## THE TASK
Leave the images out, and copy each of the records below exactly.

## ENTRIES SUPPLIED

Segment Open

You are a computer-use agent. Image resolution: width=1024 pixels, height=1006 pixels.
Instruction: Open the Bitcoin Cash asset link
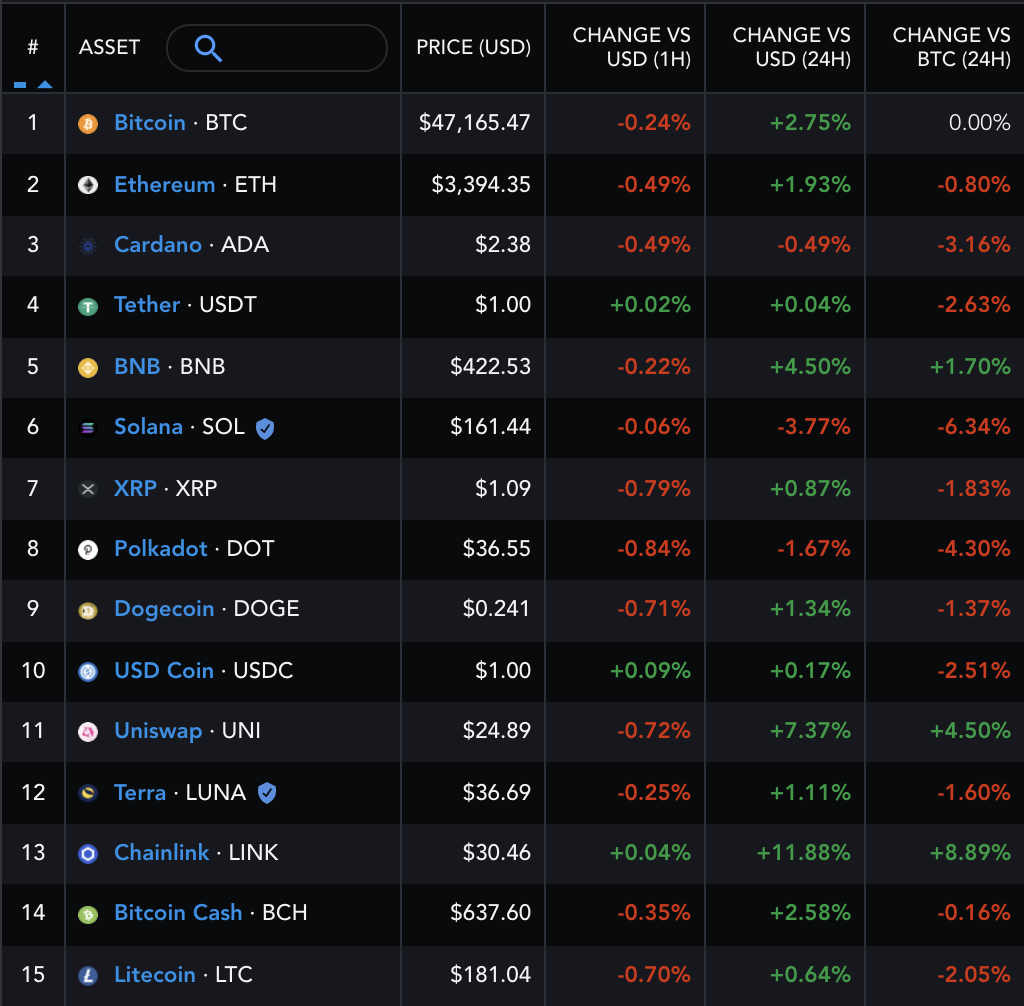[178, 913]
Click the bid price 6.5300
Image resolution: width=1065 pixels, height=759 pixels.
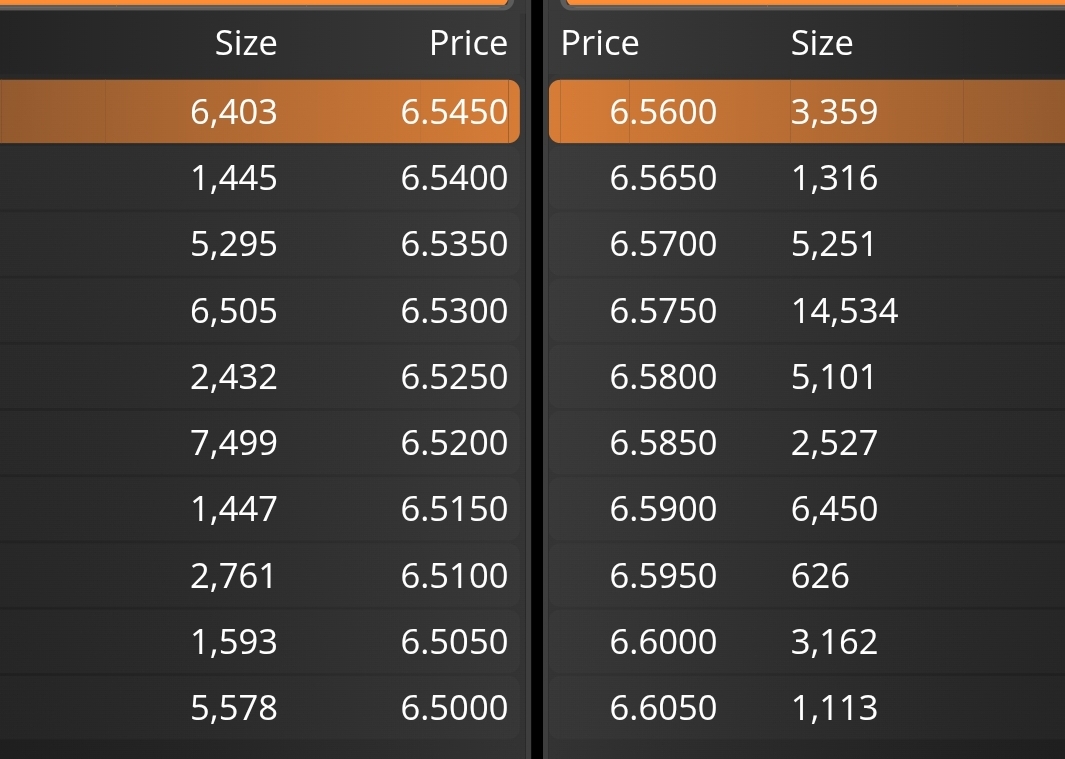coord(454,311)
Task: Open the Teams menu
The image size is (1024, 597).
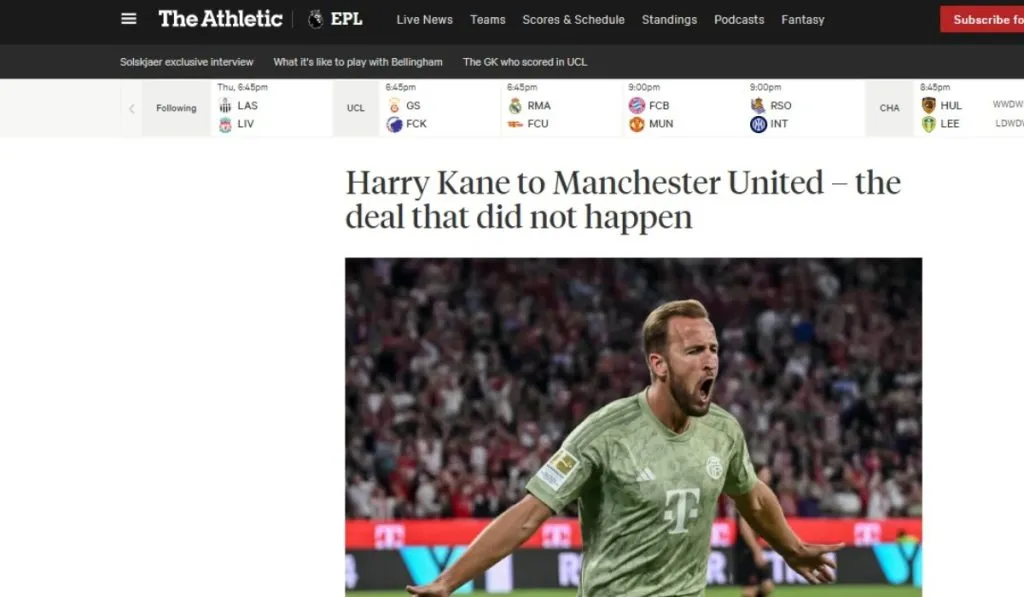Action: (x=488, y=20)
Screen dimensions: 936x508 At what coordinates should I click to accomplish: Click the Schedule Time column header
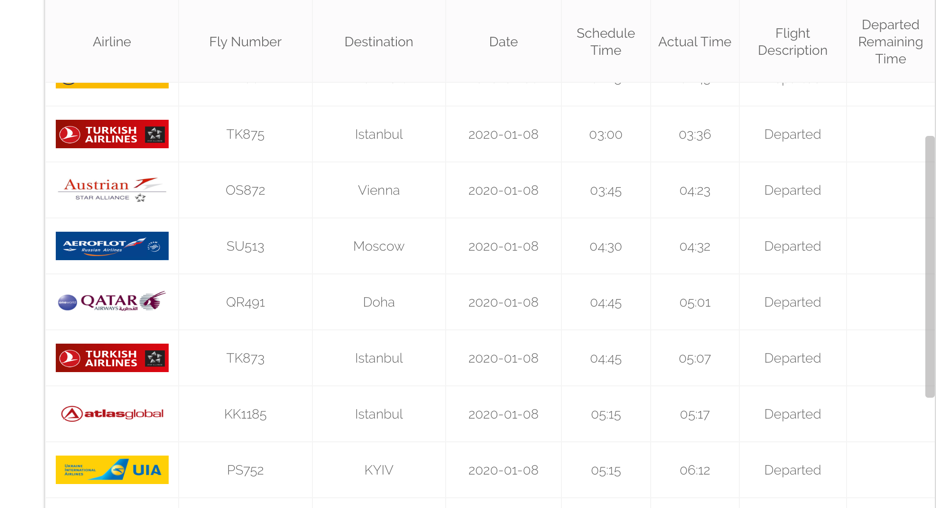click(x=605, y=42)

Segment Closed

## RESULT OF THIS TASK
You are a computer-use agent. Image resolution: width=1024 pixels, height=1006 pixels.
Instruction: Open the Bitcoin Cash asset link
[178, 913]
Click the bid price 6.5300
Image resolution: width=1065 pixels, height=759 pixels.
coord(454,311)
Task: Open the Teams menu
The image size is (1024, 597).
Action: (x=488, y=20)
Screen dimensions: 936x508 At what coordinates should I click to accomplish: Click the Schedule Time column header
click(x=605, y=42)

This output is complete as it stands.